_DIRECTIONS:_
Every entry that follows needs to be repeated exactly.

========================

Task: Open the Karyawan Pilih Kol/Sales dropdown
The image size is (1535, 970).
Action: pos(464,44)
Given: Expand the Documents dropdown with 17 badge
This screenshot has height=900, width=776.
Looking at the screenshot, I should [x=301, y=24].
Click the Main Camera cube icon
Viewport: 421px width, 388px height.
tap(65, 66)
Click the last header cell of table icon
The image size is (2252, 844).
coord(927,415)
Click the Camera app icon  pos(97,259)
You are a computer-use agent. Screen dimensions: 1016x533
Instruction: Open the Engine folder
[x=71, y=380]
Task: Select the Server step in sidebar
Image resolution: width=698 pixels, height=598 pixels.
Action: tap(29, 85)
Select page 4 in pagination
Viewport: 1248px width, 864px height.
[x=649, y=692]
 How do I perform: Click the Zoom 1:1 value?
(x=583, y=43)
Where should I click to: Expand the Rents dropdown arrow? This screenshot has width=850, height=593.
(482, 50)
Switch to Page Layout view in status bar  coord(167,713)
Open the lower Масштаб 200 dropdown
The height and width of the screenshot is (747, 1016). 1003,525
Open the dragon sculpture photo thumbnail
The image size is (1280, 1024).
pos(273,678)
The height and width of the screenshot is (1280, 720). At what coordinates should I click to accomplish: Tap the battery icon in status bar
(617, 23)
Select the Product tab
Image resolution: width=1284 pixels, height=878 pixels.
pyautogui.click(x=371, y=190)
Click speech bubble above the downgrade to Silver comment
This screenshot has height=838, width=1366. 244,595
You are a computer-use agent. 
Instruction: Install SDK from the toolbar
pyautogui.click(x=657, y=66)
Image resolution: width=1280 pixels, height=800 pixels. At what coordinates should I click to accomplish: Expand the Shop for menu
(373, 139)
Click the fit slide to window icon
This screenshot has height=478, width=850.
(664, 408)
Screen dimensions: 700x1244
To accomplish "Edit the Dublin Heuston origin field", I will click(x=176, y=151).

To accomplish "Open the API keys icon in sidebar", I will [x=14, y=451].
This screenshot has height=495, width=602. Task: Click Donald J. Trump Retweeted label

========================

_WRITTEN ANSWER:_
Task: Open the Karyawan Pilih Kol/Sales dropdown
The image size is (1535, 970).
Action: pos(464,44)
Given: Expand the Documents dropdown with 17 badge
This screenshot has height=900, width=776.
Looking at the screenshot, I should [x=301, y=24].
Click the Main Camera cube icon
Viewport: 421px width, 388px height.
tap(65, 66)
Click the last header cell of table icon
The image size is (2252, 844).
coord(927,415)
Click the Camera app icon  pos(97,259)
You are a computer-use agent. Screen dimensions: 1016x533
Instruction: Open the Engine folder
[x=71, y=380]
Task: Select the Server step in sidebar
Image resolution: width=698 pixels, height=598 pixels.
Action: tap(29, 85)
Select page 4 in pagination
Viewport: 1248px width, 864px height.
[x=649, y=692]
 How do I perform: Click the Zoom 1:1 value?
(x=583, y=43)
Where should I click to: Expand the Rents dropdown arrow? This screenshot has width=850, height=593.
(482, 50)
Switch to Page Layout view in status bar  coord(167,713)
Open the lower Масштаб 200 dropdown
The height and width of the screenshot is (747, 1016). 1003,525
Open the dragon sculpture photo thumbnail
The image size is (1280, 1024).
pos(273,678)
The height and width of the screenshot is (1280, 720). At what coordinates should I click to accomplish: Tap the battery icon in status bar
(617, 23)
Select the Product tab
Image resolution: width=1284 pixels, height=878 pixels.
pyautogui.click(x=371, y=190)
Click speech bubble above the downgrade to Silver comment
This screenshot has height=838, width=1366. 244,595
You are a computer-use agent. 
Instruction: Install SDK from the toolbar
pyautogui.click(x=657, y=66)
Image resolution: width=1280 pixels, height=800 pixels. At what coordinates should I click to accomplish: Expand the Shop for menu
(373, 139)
Click the fit slide to window icon
This screenshot has height=478, width=850.
(664, 408)
Screen dimensions: 700x1244
To accomplish "Edit the Dublin Heuston origin field", I will click(x=176, y=151).

To accomplish "Open the API keys icon in sidebar", I will [x=14, y=451].
This screenshot has height=495, width=602. Task: Click Donald J. Trump Retweeted label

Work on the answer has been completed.